But what happens when a work of art is perceived in its full, uninterpreted presence? when it surprises, revealed in this unexpected way? How does one get at the singularity of that unique experience in words that are normally given to the demands of practicality, of communicating shared experience?
I once knew an art history professor who uprooted his family and moved them across the country so he could be closer to a work of art. He told how the first time he saw the art object he decided then and there that he would work at whatever institution owned the piece. When it was purchased by an obscure university in the middle of a dust bowl, he packed up his family and moved. Even though the piece was placed in storage, the professor was happy where he was, being where it was. Only months later, the piece was resold and he was never to see it again.

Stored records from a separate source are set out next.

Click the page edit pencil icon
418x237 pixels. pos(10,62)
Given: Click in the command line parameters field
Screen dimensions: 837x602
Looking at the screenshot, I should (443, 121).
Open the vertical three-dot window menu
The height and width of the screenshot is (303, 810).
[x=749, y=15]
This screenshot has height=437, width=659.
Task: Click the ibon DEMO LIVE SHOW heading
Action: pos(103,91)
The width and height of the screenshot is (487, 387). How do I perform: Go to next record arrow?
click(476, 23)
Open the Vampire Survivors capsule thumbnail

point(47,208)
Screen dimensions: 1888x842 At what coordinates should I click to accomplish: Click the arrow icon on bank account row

What did the art professor encounter that day when he saw that particular work of art? What made that piece, as opposed to any other, move him to such a degree that he would relocate himself, his entire family, across a country? Something in that encounter made it singular, unique, and of profound importance to a man who normally described his relationship with art as professional. With all of his professional qualifications, he couldn’t describe his experience with this particular artwork: You don’t get a sense of it from photographs. I can’t describe what it was like. The encounter was beyond his vocabulary and yet, we must ask, what in the experience of art can strike an art history professor dumb? Only something truly singular and unique, only something so unfamiliar, so uncommon, that language cannot contain it.

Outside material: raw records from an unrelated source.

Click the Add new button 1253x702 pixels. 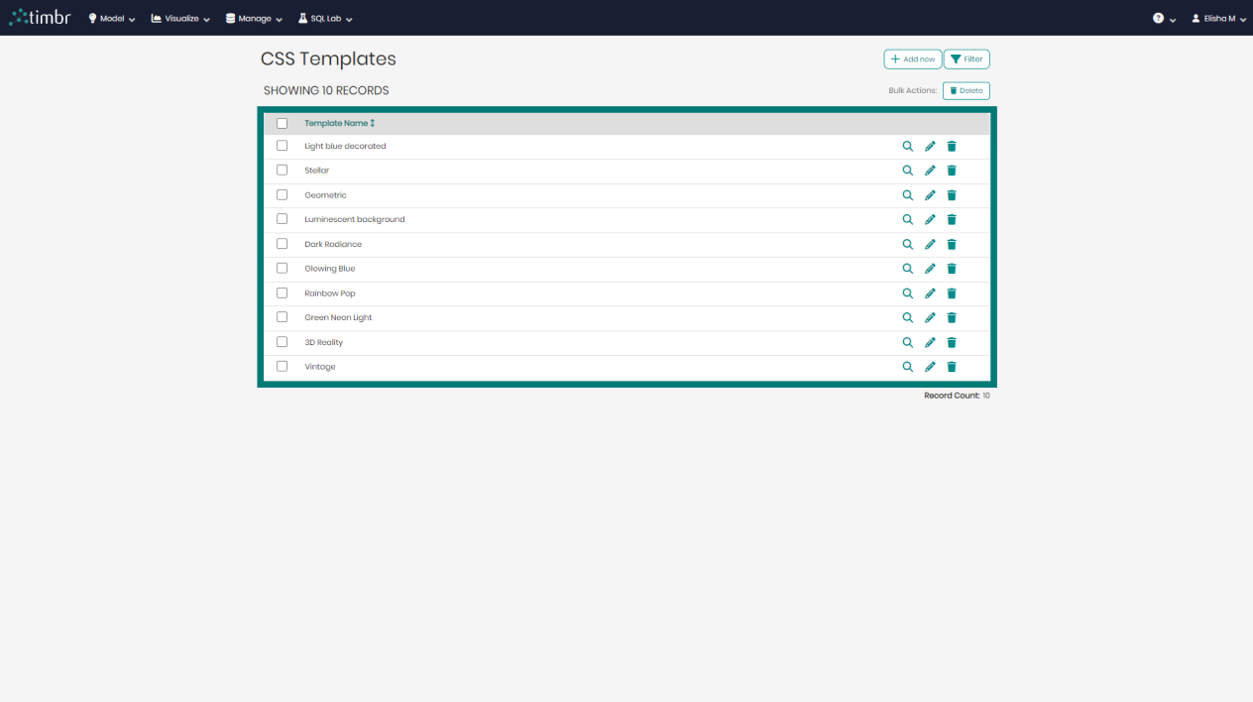912,59
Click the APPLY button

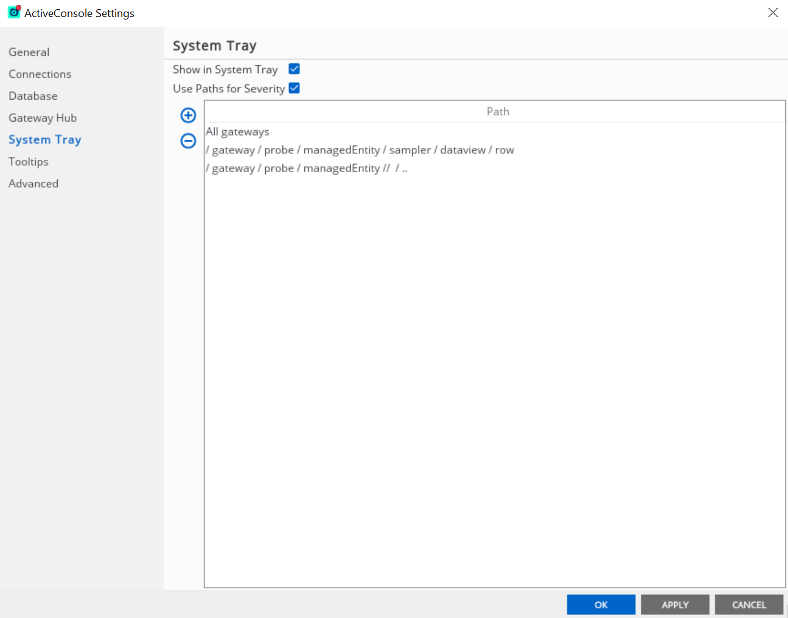pos(675,605)
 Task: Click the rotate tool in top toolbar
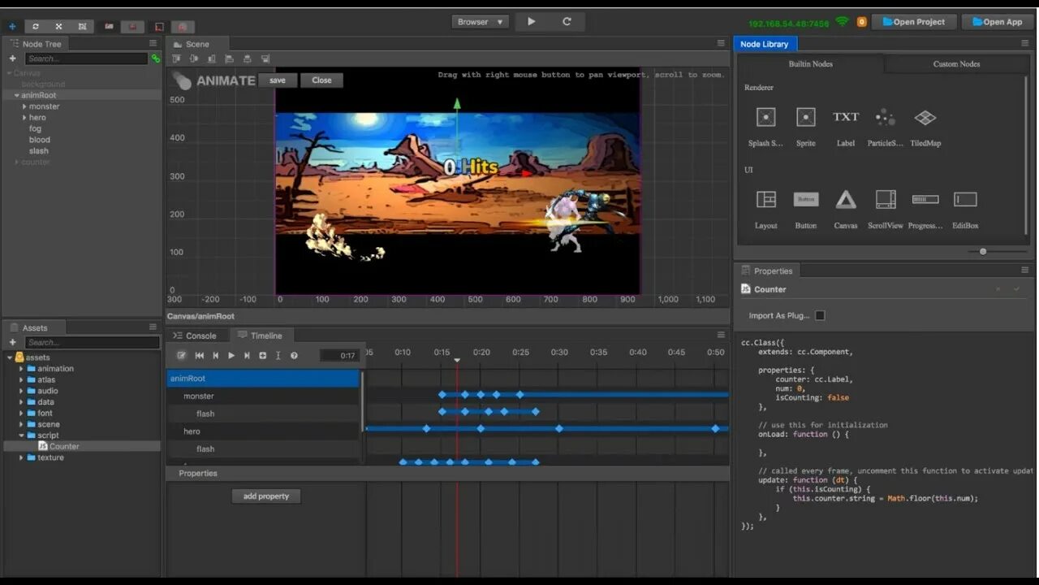[x=35, y=27]
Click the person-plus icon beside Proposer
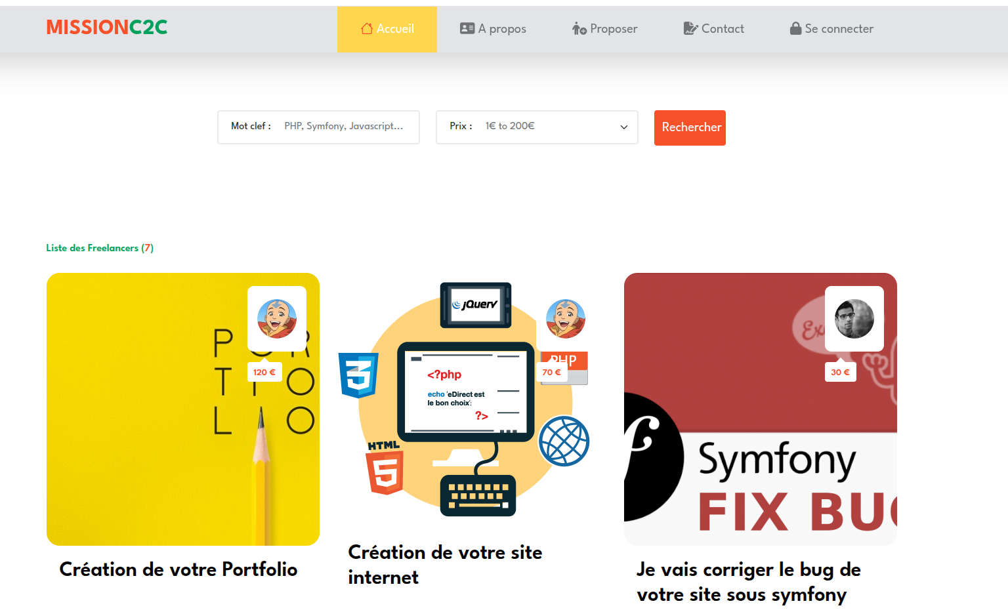This screenshot has height=612, width=1008. 579,28
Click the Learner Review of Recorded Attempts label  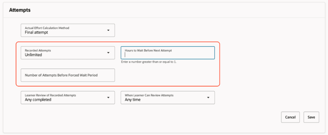pyautogui.click(x=50, y=95)
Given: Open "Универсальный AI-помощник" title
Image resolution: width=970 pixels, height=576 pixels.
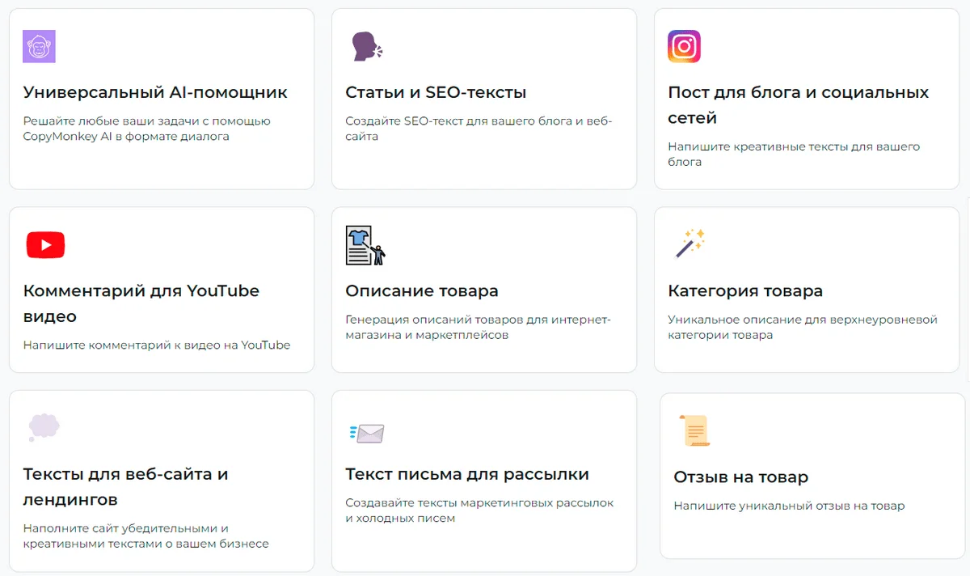Looking at the screenshot, I should point(155,92).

To be common is to be held or known by many. To be common is to be shared, to belong to all people, and to be of equal use or value to all (Oxford English Dictionary). When something is uncommon, it is rare, limited, and sometimes deemed special. The uncommon can give distinction. Uncommon things may be sought after, wanted, desired. The uncommon is different from the everyday. And just as the uncommon can be valued for that difference, so too can it be feared.

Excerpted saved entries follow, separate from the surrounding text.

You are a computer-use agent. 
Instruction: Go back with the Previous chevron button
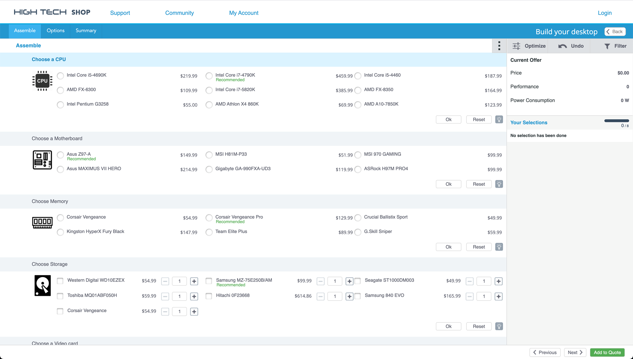545,352
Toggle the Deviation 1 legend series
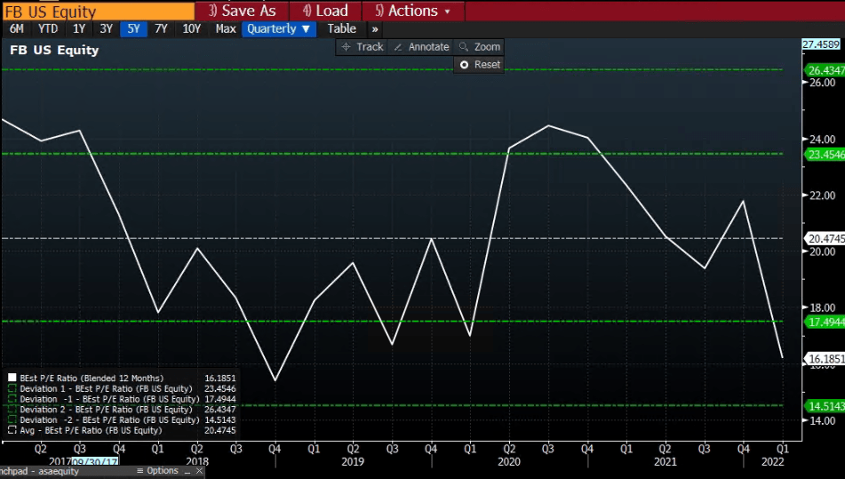 pyautogui.click(x=12, y=388)
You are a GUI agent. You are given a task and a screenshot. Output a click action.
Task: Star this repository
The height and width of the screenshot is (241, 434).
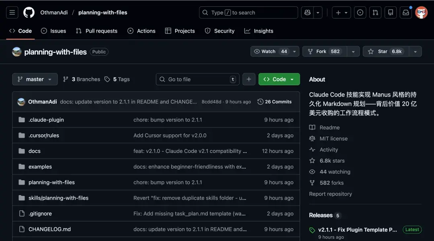(385, 51)
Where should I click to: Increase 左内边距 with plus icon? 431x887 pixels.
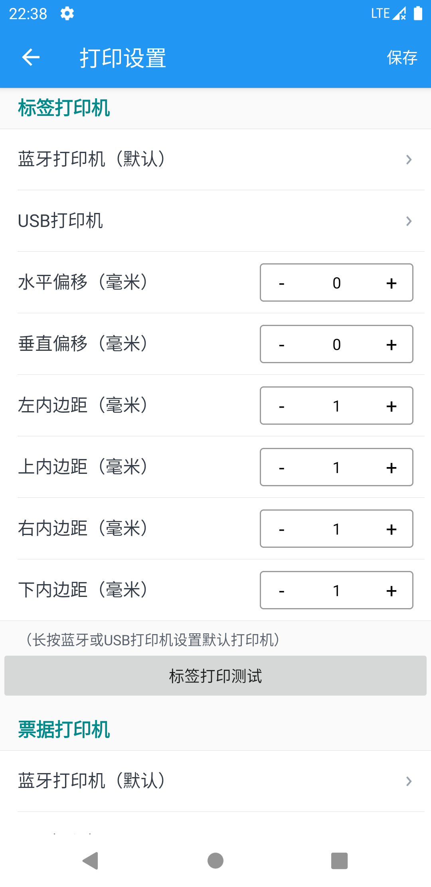[x=391, y=406]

Desire and fear. Awe and terror. The sublime is truly an uncommon experience, so singular that a particular experience of it is incomparable with anything else. In the story, “The Aleph”, Jorge Luis Borges attempts to write of his sublime encounter with the mysterious Aleph, but laments:
I come now to the ineffable center of my tale; it is here that a writer’s hopelessness begins. Every language is an alphabet of symbols the employment of which assumes a past shared by its interlocutors. How can one transmit to others the infinite Aleph, which my timorous memory can scarcely contain? (1999, p. 282).
When the sublime is encountered, whether through the Aleph or through art, sharing the encounter seems impossible, neither the immediate experience nor later through words. Unlike that which we understand as “beauty”, the sublime is not an easily identified attribute of a work of art. Certain artworks are agreed upon as beautiful: when we see them we (for the most part) agree that they are beautiful to a greater or lesser degree. We can agree with another that something is beautiful or argue why it should not be considered so. This is not the case with the sublime. The sublime is individual. We may experience it when another does not, and not know why. Furthermore, the sublime has no likeness to some existent, to which we can relate. Though it is in the very nature of art “to be seen or heard and no attempt to define or analyse it, however valuable that may be afterwards as a way of taking stock of this experience, can ever stand in place of the direct perceptual experience” (Merleau-Ponty, 2004, p. 95), we do not seem able to even take stock of the sublime. No common, shared language exists to enable an understanding of it, despite even the attempt of the great author. In such cases, naming identifies, but does not reveal: the sublime remains unspeakable.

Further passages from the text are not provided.